AIMS/HYPOTHESIS: High intraglomerular pressure causes renal inflammation in experimental models of diabetes. Our objective was to determine whether renal hyperfiltration, a surrogate for intraglomerular hypertension, is associated with increased excretion of urinary cytokines/chemokines in patients with type 1 diabetes mellitus. METHODS: Blood pressure, renal haemodynamic function (inulin and para-aminohippurate clearances for glomerular filtration rate (GFR) and effective renal plasma flow (ERPF), respectively) and urine samples were obtained during clamped euglycaemia in individuals with type 1 diabetes with either hyperfiltration (GFR determined using inulin [GFRINULIN] ≥ 135 ml min⁻¹ 1.73 m⁻², n = 28) or normofiltration (n = 21) and healthy control individuals (n = 18). RESULTS: Baseline clinical characteristics, dietary sodium and protein intake and blood pressure levels were similar in the diabetic and healthy control groups. In addition, HbA1c levels were similar in the two diabetic groups. As expected baseline GFR was higher in hyperfilterers than either normofiltering diabetic patients or healthy control patients (165 ± 9 vs 113 ± 2 and 116 ± 4 ml min⁻¹ 1.73 m⁻², respectively, p < 0.01). ERPF and renal blood flow were also comparatively higher and renal vascular resistance was lower in hyperfiltering patients (p < 0.01). Hyperfiltering diabetic patients had higher excretion rates for eotaxin, IFNα2, macrophage-derived chemokine, platelet-derived growth factor (PDGF)-AA, PDGF-AB/BB and granulocyte-macrophage colony-stimulating factor (p ≤ 0.01).
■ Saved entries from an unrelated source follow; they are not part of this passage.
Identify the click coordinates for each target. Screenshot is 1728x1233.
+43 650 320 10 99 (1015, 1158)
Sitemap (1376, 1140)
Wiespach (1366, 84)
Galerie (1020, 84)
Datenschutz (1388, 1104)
Urinary monocyte chemoattractant protein (MCP)-1 and RANTES (regulated on activation, normal T expressed and secreted) excretion was also higher in hyperfiltering vs normofiltering diabetic individuals (p < 0.01) and fibroblast growth factor-2, MCP-3 and CD40K excretion was elevated in hyperfiltering diabetic individuals vs healthy controls (p < 0.01). CONCLUSIONS/INTERPRETATION: Renal hyperfiltration is associated with increased urinary excretion of inflammatory cytokines/chemokines in patients with uncomplicated type 1 diabetes.
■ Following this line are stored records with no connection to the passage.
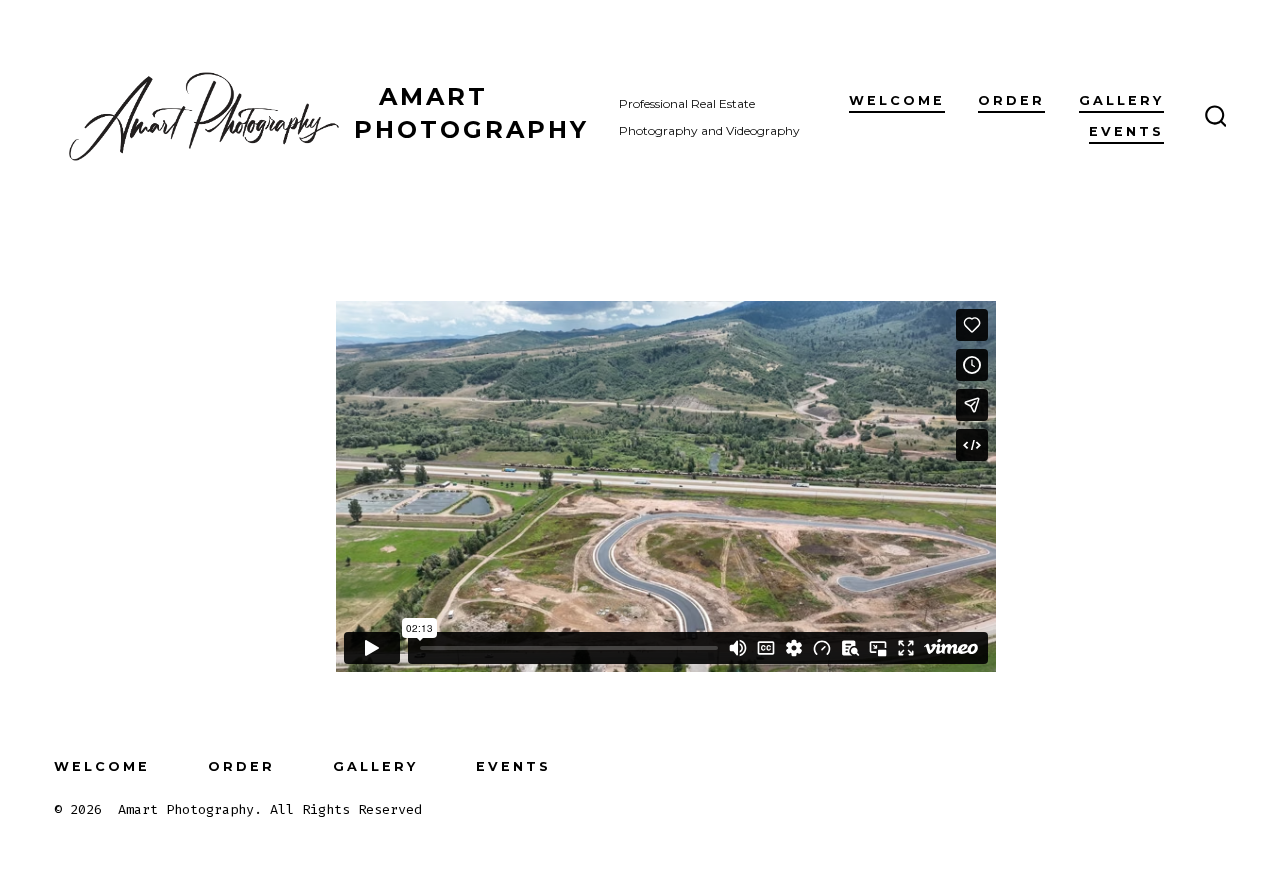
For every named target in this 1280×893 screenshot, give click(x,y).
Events (1126, 131)
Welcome (897, 100)
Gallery (1121, 100)
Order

Urinary markers of renal inflammation in adolescents with Type 1 diabetes mellitus and normoalbuminuria.

AIMS: Patients with the highest albumin:creatinine ratio within the normal range are at an increased risk for developing microalbuminuria. The mechanistic basis for this is unknown, but may be related to renal inflammation. Our goal was to characterize the urinary excretion of cytokines/chemokines in normoalbuminuric adolescents with Type 1 diabetes to determine whether higher range normoalbuminuria is associated with evidence of renal inflammation. METHODS: Forty-two urinary cytokines/chemokines were measured in subjects who were screened for the Adolescent Type 1 Diabetes Cardio-Renal Intervention Trial. Urinary cytokines/chemokines were compared across low (n = 50), middle (n = 50) or high (n = 50) albumin:creatinine ratio tertile groups. RESULTS: At baseline, participants in the upper tertile were younger and had shorter diabetes duration compared with the other groups. Other clinical characteristics were similar. Urinary levels of interleukin 6, interleukin 8, platelet-derived growth factor-AA and RANTES differed across albumin:creatinine ratio tertiles, with higher values in patients in the middle and high tertiles compared with the lower tertile (ANCOVA P ≤ 0.01). CONCLUSIONS: Within the normal albumin:creatinine ratio range, higher urinary albumin excretion is associated with elevated urinary levels of inflammatory markers. Ultimately, this may provide mechanistic insights into disease pathophysiology and stratify the risk of nephropathy in Type 1 diabetes.